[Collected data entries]
****

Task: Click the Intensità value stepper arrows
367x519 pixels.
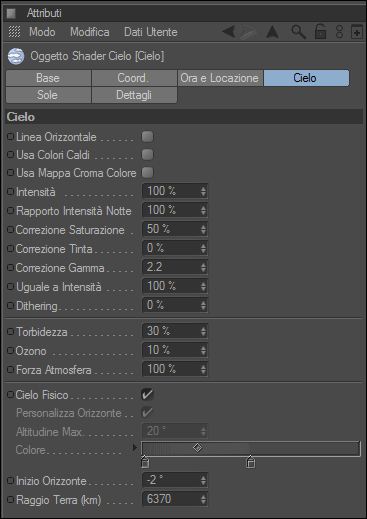Action: pyautogui.click(x=203, y=191)
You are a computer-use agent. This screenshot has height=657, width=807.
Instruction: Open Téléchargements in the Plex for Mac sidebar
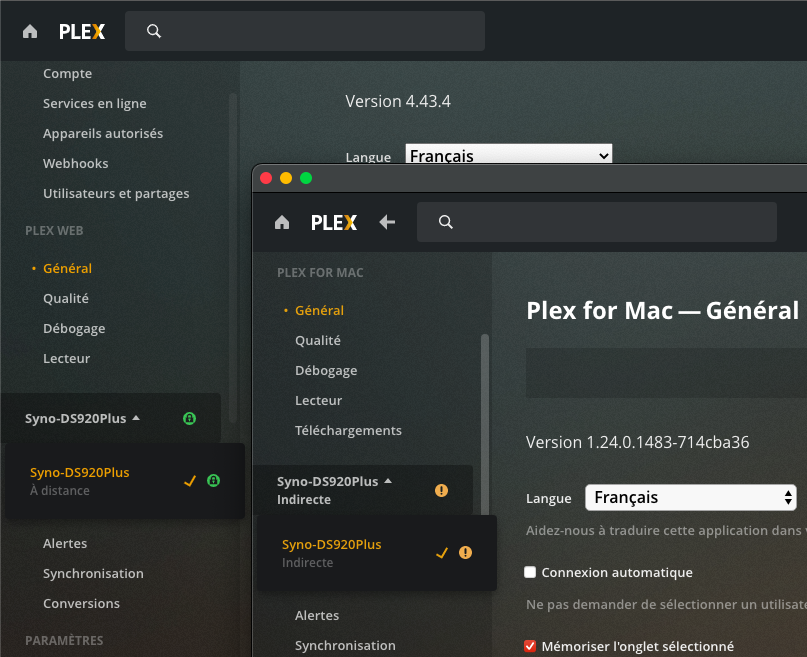(x=348, y=430)
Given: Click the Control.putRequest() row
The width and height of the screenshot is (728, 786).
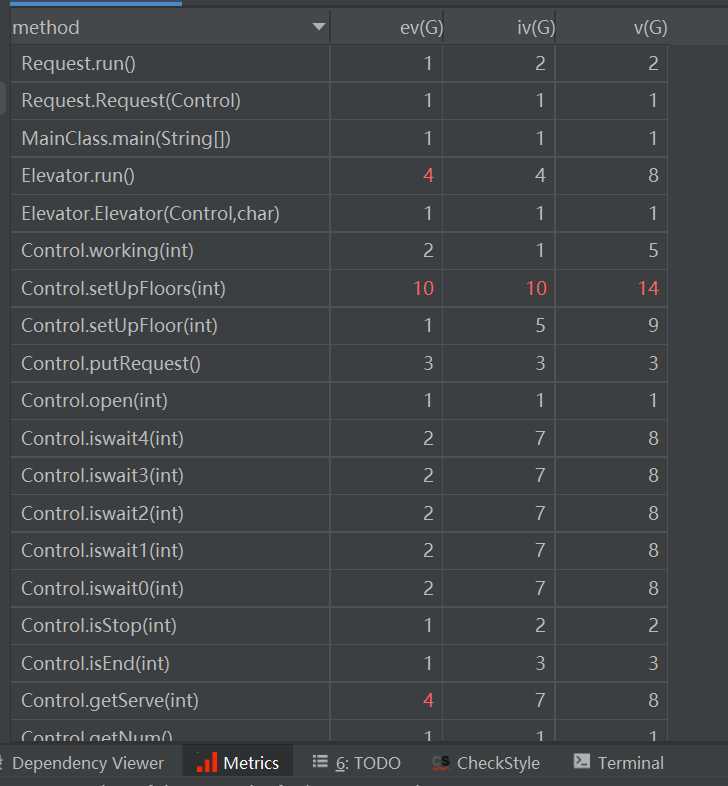Looking at the screenshot, I should (x=111, y=363).
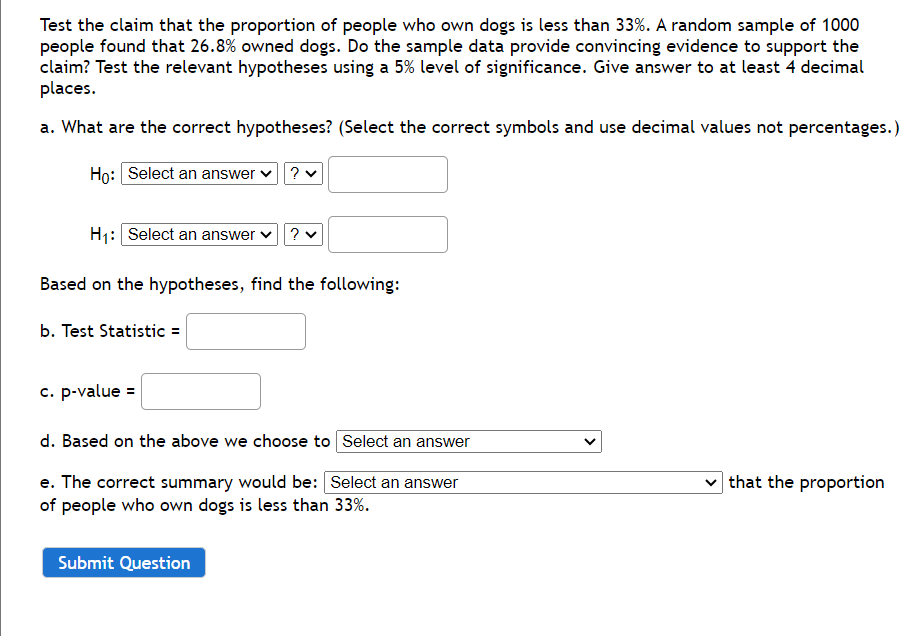908x636 pixels.
Task: Click inside the Test Statistic box to focus it
Action: click(245, 331)
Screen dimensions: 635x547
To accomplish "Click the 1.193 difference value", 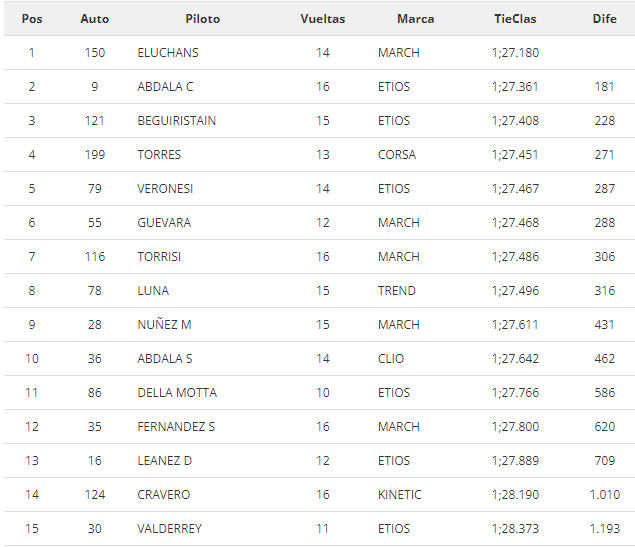I will [604, 529].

****

**EXERCISE REQUIREMENTS**
In the entries above, find the line containing "367x519 pixels." and the line containing "Given: Click the Control.putRequest() row", then copy both and every line between them exactly, without any picture.

**TASK RESPONSE**
367x519 pixels.
Action: pyautogui.click(x=203, y=191)
You are a computer-use agent. This screenshot has height=657, width=807.
Instruction: Open Téléchargements in the Plex for Mac sidebar
(x=348, y=430)
Given: Click the Control.putRequest() row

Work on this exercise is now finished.